At this remark Cowperwood surveyed her coolly, critically, and yet not unsympathetically; but she swung out of the room with a defiant air before anything could be said, and went down to the music-room, from whence a few moments later there rolled up to him from the hall below the strains of the second Hungarian Rhapsodie, feelingly and for once movingly played. Into it Aileen put some of her own wild woe and misery. Cowperwood hated the thought for the moment that some one as smug as Lynde—so good-looking, so suave a society rake—should interest Aileen; but if it must be, it must be. He could have no honest reason for complaint. At the same time a breath of real sorrow for the days that had gone swept over him. He remembered her in Philadelphia in her red cape as a school-girl—in his father's house—out horseback-riding, driving. What a splendid, loving girl she had been—such a sweet fool of love. Could she really have decided not to worry about him any more? Could it be possible that she might find some one else who would be interested in her, and in whom she would take a keen interest? It was an odd thought for him.

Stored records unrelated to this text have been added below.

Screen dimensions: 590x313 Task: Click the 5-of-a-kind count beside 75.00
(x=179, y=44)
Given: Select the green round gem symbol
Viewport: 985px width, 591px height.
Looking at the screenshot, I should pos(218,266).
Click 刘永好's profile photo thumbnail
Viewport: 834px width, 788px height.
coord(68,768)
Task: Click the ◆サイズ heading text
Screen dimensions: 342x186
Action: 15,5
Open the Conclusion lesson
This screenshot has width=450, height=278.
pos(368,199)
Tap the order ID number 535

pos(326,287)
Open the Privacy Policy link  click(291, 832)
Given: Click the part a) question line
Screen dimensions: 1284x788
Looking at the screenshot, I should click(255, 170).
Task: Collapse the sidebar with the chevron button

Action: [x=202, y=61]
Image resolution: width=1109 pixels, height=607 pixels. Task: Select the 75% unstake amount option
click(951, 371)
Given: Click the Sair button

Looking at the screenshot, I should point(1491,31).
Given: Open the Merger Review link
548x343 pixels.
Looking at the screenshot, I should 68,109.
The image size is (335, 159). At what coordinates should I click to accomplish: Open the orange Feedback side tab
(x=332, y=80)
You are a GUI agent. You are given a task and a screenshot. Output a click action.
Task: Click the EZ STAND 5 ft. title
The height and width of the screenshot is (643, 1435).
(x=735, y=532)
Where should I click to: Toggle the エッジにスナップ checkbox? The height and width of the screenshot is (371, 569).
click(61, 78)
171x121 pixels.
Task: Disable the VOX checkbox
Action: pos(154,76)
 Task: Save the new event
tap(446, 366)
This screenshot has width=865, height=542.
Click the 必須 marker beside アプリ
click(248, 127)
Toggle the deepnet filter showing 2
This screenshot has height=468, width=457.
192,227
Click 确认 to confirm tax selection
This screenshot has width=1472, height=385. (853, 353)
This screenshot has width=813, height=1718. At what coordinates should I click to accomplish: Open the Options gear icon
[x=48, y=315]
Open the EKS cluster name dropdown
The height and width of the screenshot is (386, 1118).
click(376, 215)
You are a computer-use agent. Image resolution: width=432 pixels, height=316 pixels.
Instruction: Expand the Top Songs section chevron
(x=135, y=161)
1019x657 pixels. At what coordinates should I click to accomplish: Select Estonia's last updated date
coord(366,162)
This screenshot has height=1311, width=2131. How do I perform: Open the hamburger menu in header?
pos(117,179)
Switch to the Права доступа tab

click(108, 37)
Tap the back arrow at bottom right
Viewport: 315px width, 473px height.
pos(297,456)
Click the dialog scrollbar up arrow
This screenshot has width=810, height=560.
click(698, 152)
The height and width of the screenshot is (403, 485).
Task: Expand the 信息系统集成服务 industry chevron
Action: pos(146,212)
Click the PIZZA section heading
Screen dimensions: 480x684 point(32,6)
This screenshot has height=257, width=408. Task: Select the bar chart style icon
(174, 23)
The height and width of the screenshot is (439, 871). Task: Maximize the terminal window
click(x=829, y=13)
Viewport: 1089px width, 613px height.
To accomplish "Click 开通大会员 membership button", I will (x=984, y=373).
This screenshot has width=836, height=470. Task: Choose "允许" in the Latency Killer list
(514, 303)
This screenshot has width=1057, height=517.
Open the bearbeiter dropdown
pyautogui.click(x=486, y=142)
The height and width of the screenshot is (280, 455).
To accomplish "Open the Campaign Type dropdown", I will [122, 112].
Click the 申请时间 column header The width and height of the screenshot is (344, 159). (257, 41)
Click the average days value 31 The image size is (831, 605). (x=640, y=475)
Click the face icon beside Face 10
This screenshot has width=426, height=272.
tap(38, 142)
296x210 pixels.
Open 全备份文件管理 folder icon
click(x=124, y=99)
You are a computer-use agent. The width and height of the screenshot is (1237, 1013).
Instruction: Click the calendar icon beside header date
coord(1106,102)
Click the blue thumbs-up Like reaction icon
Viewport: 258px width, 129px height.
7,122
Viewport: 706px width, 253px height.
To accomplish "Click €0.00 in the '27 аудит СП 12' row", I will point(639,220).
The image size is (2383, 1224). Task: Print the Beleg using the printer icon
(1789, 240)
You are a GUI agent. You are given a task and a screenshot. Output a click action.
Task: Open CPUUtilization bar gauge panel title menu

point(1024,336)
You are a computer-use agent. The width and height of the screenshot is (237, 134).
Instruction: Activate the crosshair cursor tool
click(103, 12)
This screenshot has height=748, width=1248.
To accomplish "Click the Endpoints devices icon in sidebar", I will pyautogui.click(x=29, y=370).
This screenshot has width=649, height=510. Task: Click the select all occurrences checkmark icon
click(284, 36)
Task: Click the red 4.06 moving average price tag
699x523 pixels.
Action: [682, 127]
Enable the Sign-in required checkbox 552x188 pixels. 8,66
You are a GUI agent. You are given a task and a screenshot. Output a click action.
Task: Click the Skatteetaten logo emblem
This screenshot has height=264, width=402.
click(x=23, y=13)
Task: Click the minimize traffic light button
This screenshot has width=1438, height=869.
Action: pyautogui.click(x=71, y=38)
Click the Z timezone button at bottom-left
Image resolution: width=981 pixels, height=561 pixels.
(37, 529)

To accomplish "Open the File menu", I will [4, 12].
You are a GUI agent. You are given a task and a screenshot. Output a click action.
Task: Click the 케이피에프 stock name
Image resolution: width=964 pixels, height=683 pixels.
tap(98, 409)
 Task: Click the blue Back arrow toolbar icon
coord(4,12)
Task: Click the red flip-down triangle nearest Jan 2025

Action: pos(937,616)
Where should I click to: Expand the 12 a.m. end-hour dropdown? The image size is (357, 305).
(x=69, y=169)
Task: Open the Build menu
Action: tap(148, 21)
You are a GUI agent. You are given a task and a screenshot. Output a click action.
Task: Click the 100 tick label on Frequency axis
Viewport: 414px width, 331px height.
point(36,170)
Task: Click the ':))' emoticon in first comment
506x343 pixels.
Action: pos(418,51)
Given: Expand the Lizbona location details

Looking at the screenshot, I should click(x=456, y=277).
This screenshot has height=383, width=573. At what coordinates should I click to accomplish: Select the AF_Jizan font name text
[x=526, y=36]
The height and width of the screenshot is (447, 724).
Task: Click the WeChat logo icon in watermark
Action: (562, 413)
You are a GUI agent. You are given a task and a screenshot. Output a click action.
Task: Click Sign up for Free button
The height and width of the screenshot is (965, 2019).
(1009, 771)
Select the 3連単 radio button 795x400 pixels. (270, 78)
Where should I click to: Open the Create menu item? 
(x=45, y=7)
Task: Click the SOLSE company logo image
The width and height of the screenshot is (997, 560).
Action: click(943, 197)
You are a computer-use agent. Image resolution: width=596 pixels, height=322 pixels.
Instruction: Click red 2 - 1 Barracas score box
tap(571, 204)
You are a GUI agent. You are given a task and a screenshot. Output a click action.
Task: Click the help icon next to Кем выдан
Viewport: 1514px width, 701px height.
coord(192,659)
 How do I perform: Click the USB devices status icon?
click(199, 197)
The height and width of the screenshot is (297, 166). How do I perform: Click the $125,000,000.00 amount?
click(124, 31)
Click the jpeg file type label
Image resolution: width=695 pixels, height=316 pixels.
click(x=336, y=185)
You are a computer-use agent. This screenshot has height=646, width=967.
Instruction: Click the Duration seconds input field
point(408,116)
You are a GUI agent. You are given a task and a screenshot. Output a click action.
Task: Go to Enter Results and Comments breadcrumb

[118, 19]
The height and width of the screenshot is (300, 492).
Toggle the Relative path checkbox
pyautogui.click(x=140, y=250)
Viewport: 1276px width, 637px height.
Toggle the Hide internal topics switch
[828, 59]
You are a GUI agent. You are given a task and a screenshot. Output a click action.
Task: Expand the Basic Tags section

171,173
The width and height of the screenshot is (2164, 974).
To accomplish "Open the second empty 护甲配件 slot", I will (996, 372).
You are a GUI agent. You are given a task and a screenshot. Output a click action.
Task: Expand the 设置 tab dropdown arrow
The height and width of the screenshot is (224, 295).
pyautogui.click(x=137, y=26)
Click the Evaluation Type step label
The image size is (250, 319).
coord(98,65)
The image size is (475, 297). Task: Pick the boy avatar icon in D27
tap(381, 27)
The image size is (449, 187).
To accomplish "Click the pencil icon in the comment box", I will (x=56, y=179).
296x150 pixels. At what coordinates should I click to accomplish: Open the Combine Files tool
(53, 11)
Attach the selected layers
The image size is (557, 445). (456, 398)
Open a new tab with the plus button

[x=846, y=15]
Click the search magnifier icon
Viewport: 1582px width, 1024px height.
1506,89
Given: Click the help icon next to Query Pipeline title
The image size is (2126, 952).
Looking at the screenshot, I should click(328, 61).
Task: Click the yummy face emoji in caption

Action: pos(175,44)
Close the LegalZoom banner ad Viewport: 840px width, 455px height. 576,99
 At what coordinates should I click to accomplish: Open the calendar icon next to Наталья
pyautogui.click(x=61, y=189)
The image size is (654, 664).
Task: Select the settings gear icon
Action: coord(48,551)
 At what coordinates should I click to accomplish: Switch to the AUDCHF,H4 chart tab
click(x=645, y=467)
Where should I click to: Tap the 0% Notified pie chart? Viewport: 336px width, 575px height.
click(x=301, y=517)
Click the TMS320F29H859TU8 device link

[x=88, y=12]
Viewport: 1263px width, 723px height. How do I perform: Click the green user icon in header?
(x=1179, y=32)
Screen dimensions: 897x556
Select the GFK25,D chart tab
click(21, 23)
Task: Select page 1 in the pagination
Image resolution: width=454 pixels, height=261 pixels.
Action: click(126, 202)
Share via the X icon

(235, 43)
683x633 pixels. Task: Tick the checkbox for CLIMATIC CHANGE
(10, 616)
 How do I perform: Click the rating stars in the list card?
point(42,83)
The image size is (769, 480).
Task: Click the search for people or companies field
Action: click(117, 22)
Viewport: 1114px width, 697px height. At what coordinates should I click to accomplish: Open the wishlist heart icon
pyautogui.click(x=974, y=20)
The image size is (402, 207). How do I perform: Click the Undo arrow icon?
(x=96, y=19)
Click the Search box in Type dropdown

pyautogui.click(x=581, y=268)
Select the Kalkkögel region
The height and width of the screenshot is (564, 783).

He watched her as she came into the dining-room later, arrayed in green silk of the shade of copper patina, her hair done in a high coil—and in spite of himself he could not help admiring her. She looked very young in her soul, and yet moody—loving (for some one), eager, and defiant. He reflected for a moment what terrible things passion and love are—how they make fools of us all. "All of us are in the grip of a great creative impulse," he said to himself. He talked of other things for a while—the approaching election, a poster-wagon he had seen bearing the question, "Shall Cowperwood own the city?" "Pretty cheap politics, I call that," he commented. And then he told of stopping in a so-called Republican wigwam at State and Sixteenth streets—a great, cheaply erected, unpainted wooden shack with seats, and of hearing himself bitterly denounced by the reigning orator. "I was tempted once to ask that donkey a few questions," he added, "but I decided I wouldn't."
Aileen had to smile. In spite of all his faults he was such a wonderful man—to set a city thus by the ears. "Yet, what care I how fair he be, if he be not fair to me."
"Did you meet any one else besides Lynde you liked?" he finally asked, archly, seeking to gather further data without stirring up too much feeling.
Aileen, who had been studying him, feeling sure the subject would come up again, replied: "No, I haven't; but I don't need to. One is enough."
"What do you mean by that?" he asked, gently.
"Oh, just what I say. One will do."
"You mean you are in love with Lynde?"
"I mean—oh!" She stopped and surveyed him defiantly. "What difference does it make to you what I mean? Yes, I am. But what do you care? Why do you sit there and question me? It doesn't make any difference to you what I do. You don't want me. Why should you sit there and try to find out, or watch? It hasn't been any consideration for you that has restrained me so far. Suppose I am in love? What difference would it make to you?"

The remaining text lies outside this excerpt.